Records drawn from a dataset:
□ □ □ □ □

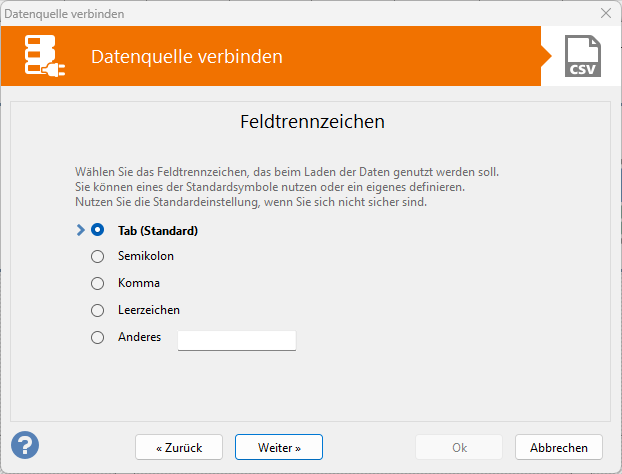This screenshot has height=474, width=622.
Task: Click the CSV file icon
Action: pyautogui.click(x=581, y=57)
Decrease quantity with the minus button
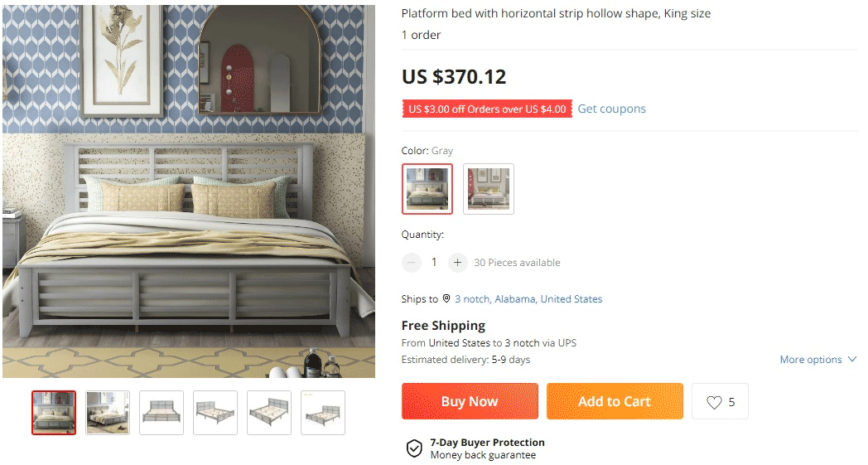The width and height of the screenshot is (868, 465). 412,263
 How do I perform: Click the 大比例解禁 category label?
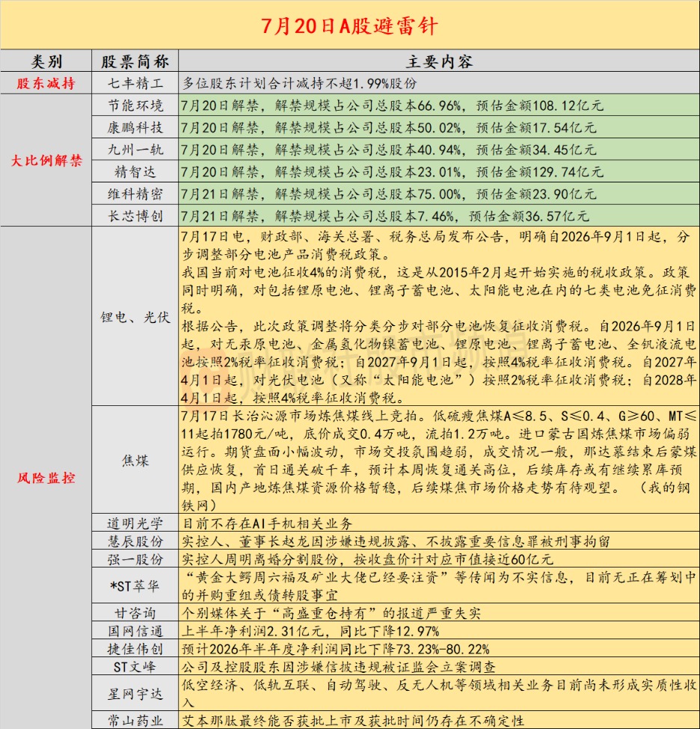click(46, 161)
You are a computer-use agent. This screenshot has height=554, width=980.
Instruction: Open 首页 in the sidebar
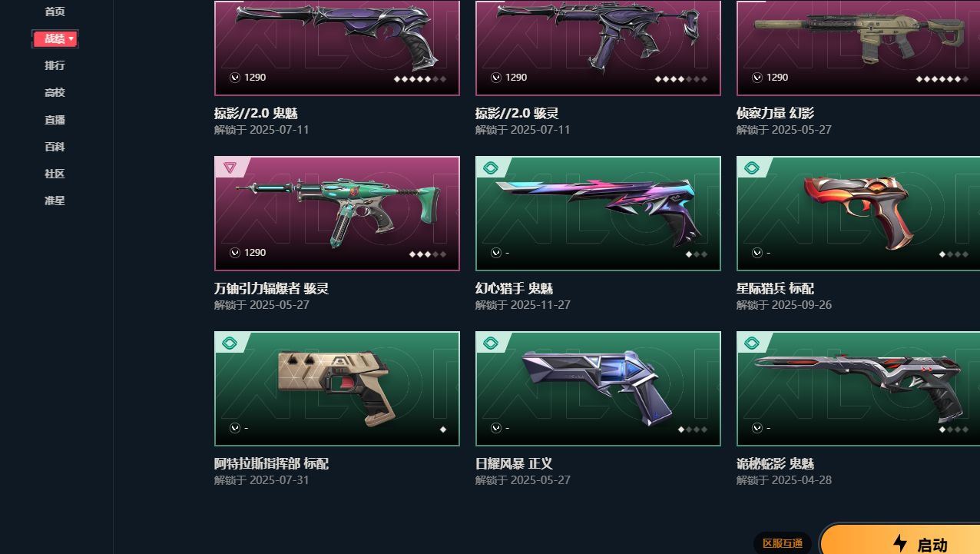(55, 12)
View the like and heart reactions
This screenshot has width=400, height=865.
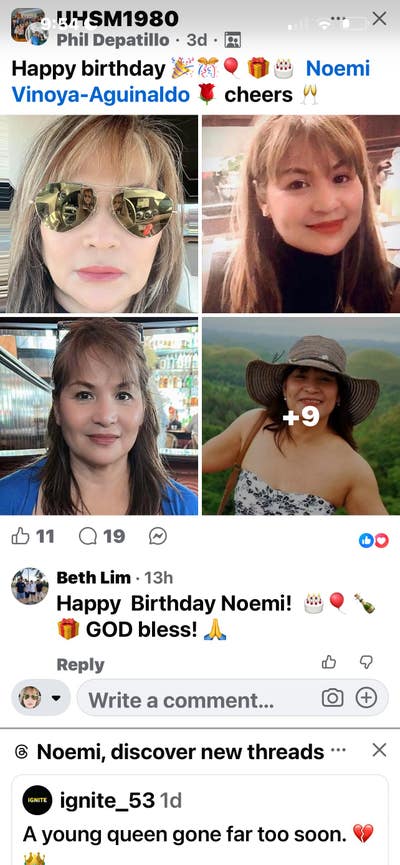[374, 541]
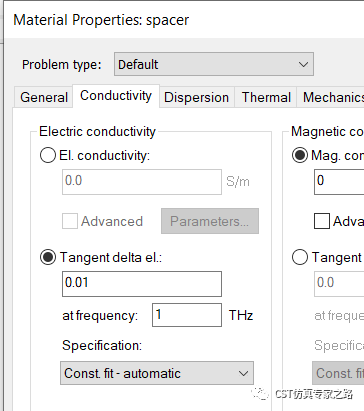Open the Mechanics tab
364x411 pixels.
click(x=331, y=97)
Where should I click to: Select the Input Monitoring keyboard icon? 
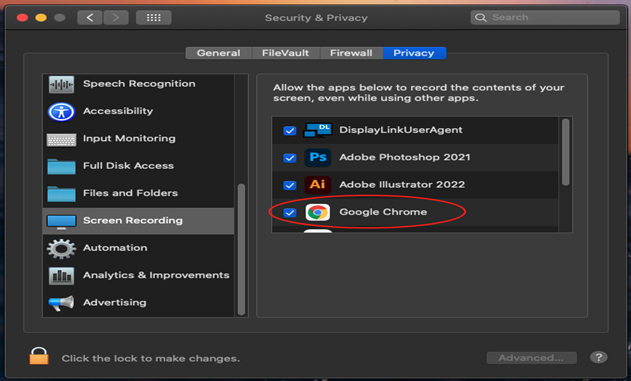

□ □ □ □ □

Write out word for word every line from the line with "Instruction: Open 首页 in the sidebar" through the final line of the records, both included, skipping the pictures.

Instruction: Open 首页 in the sidebar
(55, 12)
View the like and heart reactions
This screenshot has width=400, height=865.
[374, 541]
Open the Mechanics tab
364x411 pixels.
click(x=331, y=97)
Where should I click to: Select the Input Monitoring keyboard icon? 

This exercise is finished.